**Assignment**. Copy out exactly the lines below that run from the one holding "Instruction: Open the Percent" to the one holding "Collapse the Selection panel", keeping both of those lines and no others.

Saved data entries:
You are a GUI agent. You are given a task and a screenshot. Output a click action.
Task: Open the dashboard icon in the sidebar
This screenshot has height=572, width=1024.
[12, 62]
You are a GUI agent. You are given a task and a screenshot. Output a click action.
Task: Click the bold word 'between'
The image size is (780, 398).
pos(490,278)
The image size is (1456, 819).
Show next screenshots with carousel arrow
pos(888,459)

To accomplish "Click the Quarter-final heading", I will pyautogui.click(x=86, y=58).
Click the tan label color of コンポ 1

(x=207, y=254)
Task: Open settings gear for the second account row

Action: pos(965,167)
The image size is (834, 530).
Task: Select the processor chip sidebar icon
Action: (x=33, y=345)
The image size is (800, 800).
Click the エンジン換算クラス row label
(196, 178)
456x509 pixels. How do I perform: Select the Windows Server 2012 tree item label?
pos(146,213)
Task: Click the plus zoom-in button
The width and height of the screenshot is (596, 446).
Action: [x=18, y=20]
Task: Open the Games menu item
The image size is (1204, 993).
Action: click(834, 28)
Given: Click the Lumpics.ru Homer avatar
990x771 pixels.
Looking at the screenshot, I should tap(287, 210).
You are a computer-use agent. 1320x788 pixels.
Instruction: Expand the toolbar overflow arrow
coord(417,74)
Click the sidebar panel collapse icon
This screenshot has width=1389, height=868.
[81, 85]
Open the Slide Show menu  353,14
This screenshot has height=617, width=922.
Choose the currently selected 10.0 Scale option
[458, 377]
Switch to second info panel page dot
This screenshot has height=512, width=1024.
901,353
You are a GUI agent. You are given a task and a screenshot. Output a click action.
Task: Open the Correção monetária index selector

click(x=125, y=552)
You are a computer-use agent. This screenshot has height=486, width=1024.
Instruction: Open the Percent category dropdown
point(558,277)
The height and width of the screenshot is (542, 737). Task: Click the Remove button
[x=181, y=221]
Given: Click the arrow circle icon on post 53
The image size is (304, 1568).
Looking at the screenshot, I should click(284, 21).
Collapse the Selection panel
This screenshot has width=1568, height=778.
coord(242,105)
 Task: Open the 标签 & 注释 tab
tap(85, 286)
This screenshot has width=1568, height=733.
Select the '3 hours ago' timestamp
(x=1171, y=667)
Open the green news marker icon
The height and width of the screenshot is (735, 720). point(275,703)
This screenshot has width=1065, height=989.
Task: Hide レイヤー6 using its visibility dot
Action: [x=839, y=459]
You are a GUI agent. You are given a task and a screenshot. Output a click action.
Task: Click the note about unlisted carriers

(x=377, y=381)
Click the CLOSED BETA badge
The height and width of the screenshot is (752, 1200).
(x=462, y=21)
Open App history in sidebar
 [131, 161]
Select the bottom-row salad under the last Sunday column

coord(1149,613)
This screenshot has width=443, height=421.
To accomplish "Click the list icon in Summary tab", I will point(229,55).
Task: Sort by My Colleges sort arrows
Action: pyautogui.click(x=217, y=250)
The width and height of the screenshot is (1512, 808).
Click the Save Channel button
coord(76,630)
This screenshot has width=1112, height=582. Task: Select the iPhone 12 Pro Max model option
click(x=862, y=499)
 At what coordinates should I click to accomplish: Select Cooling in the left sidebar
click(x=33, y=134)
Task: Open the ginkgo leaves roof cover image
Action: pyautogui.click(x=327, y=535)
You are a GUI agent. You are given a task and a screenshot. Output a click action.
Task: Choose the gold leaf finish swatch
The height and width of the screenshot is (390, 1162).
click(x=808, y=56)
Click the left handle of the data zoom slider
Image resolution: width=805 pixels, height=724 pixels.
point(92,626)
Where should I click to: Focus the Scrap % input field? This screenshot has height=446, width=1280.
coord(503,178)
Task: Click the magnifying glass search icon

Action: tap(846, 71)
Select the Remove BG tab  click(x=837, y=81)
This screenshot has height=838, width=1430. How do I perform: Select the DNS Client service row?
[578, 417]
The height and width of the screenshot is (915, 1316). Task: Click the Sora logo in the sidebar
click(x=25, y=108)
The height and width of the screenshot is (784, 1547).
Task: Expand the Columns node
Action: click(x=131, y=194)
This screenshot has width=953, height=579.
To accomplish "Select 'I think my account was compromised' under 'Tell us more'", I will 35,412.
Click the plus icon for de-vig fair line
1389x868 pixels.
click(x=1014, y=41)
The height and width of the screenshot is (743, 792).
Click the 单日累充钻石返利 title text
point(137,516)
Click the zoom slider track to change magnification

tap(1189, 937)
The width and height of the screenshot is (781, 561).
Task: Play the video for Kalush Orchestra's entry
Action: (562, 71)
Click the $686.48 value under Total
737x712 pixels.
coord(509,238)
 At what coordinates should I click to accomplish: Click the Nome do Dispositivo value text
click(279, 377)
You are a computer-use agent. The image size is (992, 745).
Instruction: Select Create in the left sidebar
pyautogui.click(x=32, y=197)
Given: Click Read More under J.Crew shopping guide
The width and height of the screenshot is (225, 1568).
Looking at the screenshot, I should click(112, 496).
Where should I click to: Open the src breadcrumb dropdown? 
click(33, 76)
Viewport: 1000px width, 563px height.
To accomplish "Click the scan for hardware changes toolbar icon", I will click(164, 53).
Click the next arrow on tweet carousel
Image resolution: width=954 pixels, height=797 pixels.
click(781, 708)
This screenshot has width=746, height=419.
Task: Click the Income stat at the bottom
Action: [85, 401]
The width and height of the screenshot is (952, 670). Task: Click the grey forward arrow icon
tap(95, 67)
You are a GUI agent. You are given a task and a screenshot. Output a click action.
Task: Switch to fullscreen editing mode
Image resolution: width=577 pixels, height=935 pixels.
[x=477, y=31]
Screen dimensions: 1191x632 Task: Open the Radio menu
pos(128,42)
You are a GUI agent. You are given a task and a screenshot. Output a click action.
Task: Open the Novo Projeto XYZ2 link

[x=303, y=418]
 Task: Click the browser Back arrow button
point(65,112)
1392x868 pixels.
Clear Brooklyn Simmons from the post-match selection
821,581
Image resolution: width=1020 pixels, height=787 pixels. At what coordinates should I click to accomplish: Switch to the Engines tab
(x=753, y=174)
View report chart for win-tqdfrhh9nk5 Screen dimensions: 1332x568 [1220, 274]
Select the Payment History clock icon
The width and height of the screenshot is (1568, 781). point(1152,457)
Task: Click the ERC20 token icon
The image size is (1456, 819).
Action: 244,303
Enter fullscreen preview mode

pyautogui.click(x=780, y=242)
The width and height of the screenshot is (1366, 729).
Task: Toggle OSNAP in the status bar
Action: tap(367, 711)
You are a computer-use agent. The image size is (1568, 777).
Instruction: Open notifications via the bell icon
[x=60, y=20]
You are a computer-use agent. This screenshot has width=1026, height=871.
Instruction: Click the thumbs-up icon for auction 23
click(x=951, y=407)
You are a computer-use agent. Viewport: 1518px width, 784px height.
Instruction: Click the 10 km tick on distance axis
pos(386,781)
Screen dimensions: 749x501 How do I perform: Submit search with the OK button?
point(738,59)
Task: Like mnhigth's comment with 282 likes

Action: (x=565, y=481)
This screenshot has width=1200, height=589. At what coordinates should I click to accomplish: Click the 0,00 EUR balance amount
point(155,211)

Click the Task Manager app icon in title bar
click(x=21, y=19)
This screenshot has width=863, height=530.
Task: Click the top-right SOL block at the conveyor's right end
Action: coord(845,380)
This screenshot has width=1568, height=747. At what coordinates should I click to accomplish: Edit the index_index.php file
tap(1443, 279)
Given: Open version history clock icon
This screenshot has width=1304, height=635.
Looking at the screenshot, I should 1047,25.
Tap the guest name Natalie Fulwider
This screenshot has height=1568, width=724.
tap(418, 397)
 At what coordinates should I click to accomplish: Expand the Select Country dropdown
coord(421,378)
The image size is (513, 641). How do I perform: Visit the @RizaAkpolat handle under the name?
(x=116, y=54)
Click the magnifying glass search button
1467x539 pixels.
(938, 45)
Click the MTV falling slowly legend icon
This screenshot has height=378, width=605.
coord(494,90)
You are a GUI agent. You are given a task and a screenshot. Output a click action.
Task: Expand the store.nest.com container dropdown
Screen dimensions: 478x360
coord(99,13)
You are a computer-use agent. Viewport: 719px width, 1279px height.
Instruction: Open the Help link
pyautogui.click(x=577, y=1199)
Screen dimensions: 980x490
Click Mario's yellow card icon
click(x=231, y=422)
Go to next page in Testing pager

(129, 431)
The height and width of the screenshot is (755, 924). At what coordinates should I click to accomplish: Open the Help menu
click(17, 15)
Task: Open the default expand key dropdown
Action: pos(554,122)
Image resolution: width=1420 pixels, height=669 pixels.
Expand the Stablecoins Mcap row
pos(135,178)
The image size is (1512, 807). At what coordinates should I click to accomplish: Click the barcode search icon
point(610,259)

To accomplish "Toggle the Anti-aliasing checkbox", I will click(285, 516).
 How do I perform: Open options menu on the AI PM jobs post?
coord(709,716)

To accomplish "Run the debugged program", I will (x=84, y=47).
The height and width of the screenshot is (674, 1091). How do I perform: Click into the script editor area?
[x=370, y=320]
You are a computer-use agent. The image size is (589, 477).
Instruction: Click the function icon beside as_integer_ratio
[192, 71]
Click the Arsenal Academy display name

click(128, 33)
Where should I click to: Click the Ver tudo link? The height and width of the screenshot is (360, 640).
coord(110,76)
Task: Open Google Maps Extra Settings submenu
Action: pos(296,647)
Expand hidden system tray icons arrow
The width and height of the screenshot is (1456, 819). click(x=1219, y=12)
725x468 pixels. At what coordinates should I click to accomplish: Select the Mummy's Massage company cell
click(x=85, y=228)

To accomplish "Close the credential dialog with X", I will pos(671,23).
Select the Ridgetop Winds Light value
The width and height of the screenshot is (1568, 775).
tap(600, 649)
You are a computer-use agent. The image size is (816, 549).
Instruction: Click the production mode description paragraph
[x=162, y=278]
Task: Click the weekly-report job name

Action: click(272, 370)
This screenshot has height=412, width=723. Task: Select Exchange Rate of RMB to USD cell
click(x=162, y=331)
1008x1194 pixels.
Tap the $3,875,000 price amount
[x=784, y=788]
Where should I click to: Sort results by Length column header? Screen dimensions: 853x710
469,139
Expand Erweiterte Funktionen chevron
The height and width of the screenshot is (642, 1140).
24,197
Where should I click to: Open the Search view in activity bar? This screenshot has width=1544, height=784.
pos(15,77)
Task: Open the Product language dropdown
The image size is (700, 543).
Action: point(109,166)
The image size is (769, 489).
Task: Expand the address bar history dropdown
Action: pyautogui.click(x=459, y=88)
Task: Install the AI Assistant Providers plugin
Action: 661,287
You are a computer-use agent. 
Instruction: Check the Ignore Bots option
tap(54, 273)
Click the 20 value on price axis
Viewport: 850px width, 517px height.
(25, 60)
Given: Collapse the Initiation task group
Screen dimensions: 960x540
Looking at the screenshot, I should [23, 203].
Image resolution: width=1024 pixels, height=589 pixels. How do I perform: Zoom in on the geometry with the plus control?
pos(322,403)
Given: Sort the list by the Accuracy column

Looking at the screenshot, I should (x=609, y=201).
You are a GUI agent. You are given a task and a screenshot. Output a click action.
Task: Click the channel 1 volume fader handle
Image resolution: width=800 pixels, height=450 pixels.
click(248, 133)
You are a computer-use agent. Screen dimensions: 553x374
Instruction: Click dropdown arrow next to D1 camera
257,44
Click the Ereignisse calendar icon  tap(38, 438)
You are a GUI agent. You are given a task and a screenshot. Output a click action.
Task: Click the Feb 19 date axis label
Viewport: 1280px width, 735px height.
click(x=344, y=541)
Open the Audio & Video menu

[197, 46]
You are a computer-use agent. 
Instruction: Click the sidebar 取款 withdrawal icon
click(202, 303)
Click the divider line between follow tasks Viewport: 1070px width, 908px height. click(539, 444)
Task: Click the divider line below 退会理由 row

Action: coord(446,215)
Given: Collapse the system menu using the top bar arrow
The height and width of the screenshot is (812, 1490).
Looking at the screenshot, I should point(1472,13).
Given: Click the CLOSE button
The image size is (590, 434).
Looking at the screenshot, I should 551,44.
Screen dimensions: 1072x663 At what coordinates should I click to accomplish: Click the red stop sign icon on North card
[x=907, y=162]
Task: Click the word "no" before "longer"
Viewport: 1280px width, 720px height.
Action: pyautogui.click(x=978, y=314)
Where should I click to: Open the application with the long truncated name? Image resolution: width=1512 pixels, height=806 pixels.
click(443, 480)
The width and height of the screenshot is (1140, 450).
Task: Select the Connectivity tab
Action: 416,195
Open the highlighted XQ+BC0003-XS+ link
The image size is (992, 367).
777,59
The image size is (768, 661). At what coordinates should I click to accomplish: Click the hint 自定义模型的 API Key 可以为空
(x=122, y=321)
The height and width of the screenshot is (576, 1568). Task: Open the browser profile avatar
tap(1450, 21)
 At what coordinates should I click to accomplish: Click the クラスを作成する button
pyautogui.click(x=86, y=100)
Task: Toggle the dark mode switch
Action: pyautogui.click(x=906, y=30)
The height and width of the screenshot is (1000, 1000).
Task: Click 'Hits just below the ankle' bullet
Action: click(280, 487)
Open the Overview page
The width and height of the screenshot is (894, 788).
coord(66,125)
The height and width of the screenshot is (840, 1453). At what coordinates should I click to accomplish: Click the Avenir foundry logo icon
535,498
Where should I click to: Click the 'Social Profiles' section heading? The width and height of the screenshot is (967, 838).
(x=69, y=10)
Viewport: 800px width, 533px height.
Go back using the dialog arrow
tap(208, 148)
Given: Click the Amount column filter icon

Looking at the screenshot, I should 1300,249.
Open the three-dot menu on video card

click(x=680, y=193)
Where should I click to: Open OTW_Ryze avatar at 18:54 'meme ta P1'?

**Response**.
Instruction: Open the Percent category dropdown
point(558,277)
The height and width of the screenshot is (542, 737). Task: Click the Remove button
[x=181, y=221]
Given: Click the arrow circle icon on post 53
The image size is (304, 1568).
Looking at the screenshot, I should click(284, 21).
Collapse the Selection panel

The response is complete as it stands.